* YOUR OBJECTIVE *
Quote every one of the entries below word for word, line by line.

[Stored records]
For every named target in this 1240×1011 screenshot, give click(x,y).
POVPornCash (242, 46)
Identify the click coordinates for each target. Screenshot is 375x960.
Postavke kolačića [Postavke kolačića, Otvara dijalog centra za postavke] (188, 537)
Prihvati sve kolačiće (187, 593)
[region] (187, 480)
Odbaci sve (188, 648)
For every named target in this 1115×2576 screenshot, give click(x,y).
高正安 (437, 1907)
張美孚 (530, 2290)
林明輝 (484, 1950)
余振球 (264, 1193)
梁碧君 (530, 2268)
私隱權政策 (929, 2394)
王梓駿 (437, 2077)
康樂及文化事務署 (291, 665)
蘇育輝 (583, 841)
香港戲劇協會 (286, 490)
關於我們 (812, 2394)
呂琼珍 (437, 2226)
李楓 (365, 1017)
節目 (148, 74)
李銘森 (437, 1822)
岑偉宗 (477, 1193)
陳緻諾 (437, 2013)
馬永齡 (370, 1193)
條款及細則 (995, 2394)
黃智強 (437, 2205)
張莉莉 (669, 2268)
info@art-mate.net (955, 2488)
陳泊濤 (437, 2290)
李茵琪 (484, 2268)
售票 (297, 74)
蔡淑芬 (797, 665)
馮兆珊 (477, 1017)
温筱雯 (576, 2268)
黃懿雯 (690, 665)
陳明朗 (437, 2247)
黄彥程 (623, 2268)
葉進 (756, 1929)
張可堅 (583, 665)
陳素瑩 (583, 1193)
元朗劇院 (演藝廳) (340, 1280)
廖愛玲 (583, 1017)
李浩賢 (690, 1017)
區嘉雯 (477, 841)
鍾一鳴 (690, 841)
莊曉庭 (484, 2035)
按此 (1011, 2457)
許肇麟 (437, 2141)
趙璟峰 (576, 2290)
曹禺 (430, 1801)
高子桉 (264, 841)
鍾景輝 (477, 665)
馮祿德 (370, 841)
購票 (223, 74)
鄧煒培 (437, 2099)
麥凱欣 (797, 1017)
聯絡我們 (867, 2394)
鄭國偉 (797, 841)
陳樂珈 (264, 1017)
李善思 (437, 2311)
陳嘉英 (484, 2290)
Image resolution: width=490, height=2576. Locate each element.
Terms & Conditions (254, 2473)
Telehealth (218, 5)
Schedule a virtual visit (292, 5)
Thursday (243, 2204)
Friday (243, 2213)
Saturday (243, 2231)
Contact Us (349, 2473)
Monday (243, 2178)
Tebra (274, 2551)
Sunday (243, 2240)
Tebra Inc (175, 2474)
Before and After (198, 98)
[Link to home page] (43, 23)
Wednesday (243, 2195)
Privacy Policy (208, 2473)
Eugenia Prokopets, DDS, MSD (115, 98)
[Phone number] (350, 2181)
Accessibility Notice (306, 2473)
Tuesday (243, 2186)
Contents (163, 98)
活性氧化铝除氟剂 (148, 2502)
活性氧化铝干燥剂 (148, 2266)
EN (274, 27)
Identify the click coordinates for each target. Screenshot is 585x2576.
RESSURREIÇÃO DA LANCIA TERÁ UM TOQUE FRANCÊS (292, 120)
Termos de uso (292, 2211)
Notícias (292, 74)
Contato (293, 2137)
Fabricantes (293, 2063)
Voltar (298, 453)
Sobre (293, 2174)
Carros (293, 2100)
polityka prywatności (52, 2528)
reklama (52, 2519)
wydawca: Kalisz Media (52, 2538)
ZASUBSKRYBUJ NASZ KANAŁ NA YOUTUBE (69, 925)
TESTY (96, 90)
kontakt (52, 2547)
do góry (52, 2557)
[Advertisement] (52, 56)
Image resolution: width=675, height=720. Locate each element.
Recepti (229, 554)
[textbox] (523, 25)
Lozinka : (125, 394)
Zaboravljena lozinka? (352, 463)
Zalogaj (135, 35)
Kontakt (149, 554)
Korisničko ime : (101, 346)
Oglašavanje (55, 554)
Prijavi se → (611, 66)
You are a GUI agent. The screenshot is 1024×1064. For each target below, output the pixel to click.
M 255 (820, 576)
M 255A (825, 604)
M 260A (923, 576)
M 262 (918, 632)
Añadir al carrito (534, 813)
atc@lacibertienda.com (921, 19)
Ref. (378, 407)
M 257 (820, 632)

* EXPECTED ANSWER *
For every named target in this 1240×1011 screenshot, give click(x,y).
POVPornCash (242, 46)
Identify the click coordinates for each target. Screenshot is 375x960.
Postavke kolačića [Postavke kolačića, Otvara dijalog centra za postavke] (188, 537)
Prihvati sve kolačiće (187, 593)
[region] (187, 480)
Odbaci sve (188, 648)
For every named target in this 1115×2576 screenshot, give click(x,y).
高正安 (437, 1907)
張美孚 (530, 2290)
林明輝 (484, 1950)
余振球 (264, 1193)
梁碧君 (530, 2268)
私隱權政策 (929, 2394)
王梓駿 (437, 2077)
康樂及文化事務署 (291, 665)
蘇育輝 (583, 841)
香港戲劇協會 (286, 490)
關於我們 (812, 2394)
呂琼珍 (437, 2226)
李楓 (365, 1017)
節目 (148, 74)
李銘森 (437, 1822)
岑偉宗 (477, 1193)
陳緻諾 (437, 2013)
馬永齡 (370, 1193)
條款及細則 (995, 2394)
黃智強 (437, 2205)
張莉莉 (669, 2268)
info@art-mate.net (955, 2488)
陳泊濤 (437, 2290)
李茵琪 (484, 2268)
售票 (297, 74)
蔡淑芬 (797, 665)
馮兆珊 (477, 1017)
温筱雯 (576, 2268)
黃懿雯 (690, 665)
陳明朗 (437, 2247)
黄彥程 (623, 2268)
葉進 (756, 1929)
張可堅 (583, 665)
陳素瑩 (583, 1193)
元朗劇院 (演藝廳) (340, 1280)
廖愛玲 (583, 1017)
李浩賢 (690, 1017)
區嘉雯 (477, 841)
鍾一鳴 (690, 841)
莊曉庭 (484, 2035)
按此 (1011, 2457)
許肇麟 (437, 2141)
趙璟峰 (576, 2290)
曹禺 (430, 1801)
高子桉 (264, 841)
鍾景輝 (477, 665)
馮祿德 (370, 841)
購票 (223, 74)
鄧煒培 (437, 2099)
麥凱欣 (797, 1017)
聯絡我們 (867, 2394)
鄭國偉 (797, 841)
陳樂珈 (264, 1017)
李善思 (437, 2311)
陳嘉英 (484, 2290)
Image resolution: width=490, height=2576. Locate each element.
Terms & Conditions (254, 2473)
Telehealth (218, 5)
Schedule a virtual visit (292, 5)
Thursday (243, 2204)
Friday (243, 2213)
Saturday (243, 2231)
Contact Us (349, 2473)
Monday (243, 2178)
Tebra (274, 2551)
Sunday (243, 2240)
Tebra Inc (175, 2474)
Before and After (198, 98)
[Link to home page] (43, 23)
Wednesday (243, 2195)
Privacy Policy (208, 2473)
Eugenia Prokopets, DDS, MSD (115, 98)
[Phone number] (350, 2181)
Accessibility Notice (306, 2473)
Tuesday (243, 2186)
Contents (163, 98)
活性氧化铝除氟剂 (148, 2502)
活性氧化铝干燥剂 (148, 2266)
EN (274, 27)
Identify the click coordinates for each target. Screenshot is 585x2576.
RESSURREIÇÃO DA LANCIA TERÁ UM TOQUE FRANCÊS (292, 120)
Termos de uso (292, 2211)
Notícias (292, 74)
Contato (293, 2137)
Fabricantes (293, 2063)
Voltar (298, 453)
Sobre (293, 2174)
Carros (293, 2100)
polityka prywatności (52, 2528)
reklama (52, 2519)
wydawca: Kalisz Media (52, 2538)
ZASUBSKRYBUJ NASZ KANAŁ NA YOUTUBE (69, 925)
TESTY (96, 90)
kontakt (52, 2547)
do góry (52, 2557)
[Advertisement] (52, 56)
Image resolution: width=675, height=720. Locate each element.
Recepti (229, 554)
[textbox] (523, 25)
Lozinka : (125, 394)
Zaboravljena lozinka? (352, 463)
Zalogaj (135, 35)
Kontakt (149, 554)
Korisničko ime : (101, 346)
Oglašavanje (55, 554)
Prijavi se → (611, 66)
You are a GUI agent. The screenshot is 1024×1064. For each target below, output the pixel to click.
M 255 (820, 576)
M 255A (825, 604)
M 260A (923, 576)
M 262 (918, 632)
Añadir al carrito (534, 813)
atc@lacibertienda.com (921, 19)
Ref. (378, 407)
M 257 (820, 632)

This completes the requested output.